将获得的拟南芥、水稻和番茄Hsp90基因的氨基酸序列保存为FASTA格式文件，通过软件Clustal X 对 Hsp90基因进行氨基酸序列比对[17]，利用MEGA 5.0软件的邻接法(Neighbor-Joining)对拟南芥、水稻和番茄Hsp90基因进行系统发育树的构建[18]，Bootstrap值为1000，去除Bootstrap支持率低于60%的节点。

1.2.6 基于RNA-seq数据的表达分析

在番茄功能基因组数据库(http://ted.bti.cornell. edu/cgi-bin/TFGD/digital/home.cgi)中下载D004栽培番茄各组织RNA-Seq测序数据，并搜寻番茄Hsp90基因表达数据，利用软件MeV[19]分析Hsp90基因的表达模式。

1.2.7 番茄Hsp90基因启动子序列鉴定及分析

从番茄基因组网站(http://solgenomics.net)下载所鉴定的7个Hsp90基因上游序列1.5 kb，通过在线软件Plant CARE(http://bioinformatics.psb.ugent.be/ webtools/plantcare/html/)进行分析。

1.2.8 番茄材料处理、Hsp90基因特异性引物设计及qRT-PCR检测体系

对番茄材料 7818D进行热胁迫(42℃)处理，取热激处理0 h、1.5 h、3 h、6 h、12 h和24 h的叶片为材料，3次生物学重复。根据总RNA提取试剂盒(天根生化科技有限公司，北京)的说明书提取RNA，采用琼脂糖凝胶电泳仪检测RNA的纯度，-70℃保存。利用cDNA第1链合成试剂盒(天根生化科技有限公司，北京)，取 2 μL总 RNA，按照说明书进行cDNA第1链的合成。

运用BioXM 2.6软件设计番茄Hsp90基因特异引物，由上海英俊生物公司合成。引物信息详见表1。

表1 番茄HSP90基因引物

荧光定量 PCR扩增体系为 20 μL，包括：2× TransStartTMEco Green qPCR SuperMix 10 μL，Passive Reference Dye 0.4 μL，正反向引物(10 μmol/L)各0.4 μL，cDNA 1 μL，ddH2O 7.8 μL。荧光定量PCR扩增条件：95℃ 30 s；95℃ 5 s，55℃ 15 s，72℃ 30 s，40个循环。
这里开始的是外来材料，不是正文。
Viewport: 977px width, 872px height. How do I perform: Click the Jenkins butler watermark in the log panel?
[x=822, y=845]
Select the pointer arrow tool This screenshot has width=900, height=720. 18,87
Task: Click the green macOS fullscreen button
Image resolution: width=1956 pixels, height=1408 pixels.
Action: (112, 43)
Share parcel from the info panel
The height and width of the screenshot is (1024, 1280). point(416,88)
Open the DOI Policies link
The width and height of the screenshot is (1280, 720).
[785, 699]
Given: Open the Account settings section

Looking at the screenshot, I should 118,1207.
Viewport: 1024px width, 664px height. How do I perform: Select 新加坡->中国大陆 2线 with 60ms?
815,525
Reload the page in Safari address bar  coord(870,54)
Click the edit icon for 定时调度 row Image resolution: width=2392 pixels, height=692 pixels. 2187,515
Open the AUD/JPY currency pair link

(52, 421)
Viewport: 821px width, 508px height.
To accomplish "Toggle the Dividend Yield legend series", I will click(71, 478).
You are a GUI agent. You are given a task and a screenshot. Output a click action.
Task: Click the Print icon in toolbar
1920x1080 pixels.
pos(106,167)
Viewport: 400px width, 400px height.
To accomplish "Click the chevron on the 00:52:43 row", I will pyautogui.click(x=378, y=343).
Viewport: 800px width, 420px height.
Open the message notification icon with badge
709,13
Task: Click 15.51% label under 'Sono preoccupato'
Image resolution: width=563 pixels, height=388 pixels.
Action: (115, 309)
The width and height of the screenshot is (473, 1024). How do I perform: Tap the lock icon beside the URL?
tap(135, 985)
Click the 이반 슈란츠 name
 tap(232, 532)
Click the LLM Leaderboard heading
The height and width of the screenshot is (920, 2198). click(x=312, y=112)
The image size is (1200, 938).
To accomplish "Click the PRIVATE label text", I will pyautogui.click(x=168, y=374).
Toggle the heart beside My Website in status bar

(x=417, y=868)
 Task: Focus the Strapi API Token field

3次实验重复。运用 2-ΔΔCt方法对数据进行数据分析。

2 结果与分析

2.1 番茄Hsp90基因家族的鉴定

通过对番茄基因组数据库的检索，共鉴定出 7个Hsp90基因，分别命名为Hsp90-1～Hsp90-7(表2)。由表2可以看出，编码氨基酸长度在267～794aa之间，氨基酸数目最多的为 Hsp90-4(Solyc07g0477-90.2.1)，含794个氨基酸，其次是Hsp90-2(Solyc05g-010670.2.1)，含 787个氨基酸；而编码氨基酸数目最少的为 Hsp90-6(Solyc10g078930.1.1)，仅含 267个氨基酸；分子量大小由31.30～90.43 kDa不等，其中Hsp90-4的分子量最大，高达90.43 kDa，最小的为Hsp90-6，仅31.30 kDa；番茄Hsp90基因的等电点变化位于4.94～8.18之间，等电点最高的为Hsp90-6基因，最低的是Hsp90-2基因，除Hsp90-6基因外，其余基因所对应的蛋白质等电点皆在6以下，表明大部分番茄Hsp90蛋白为酸性。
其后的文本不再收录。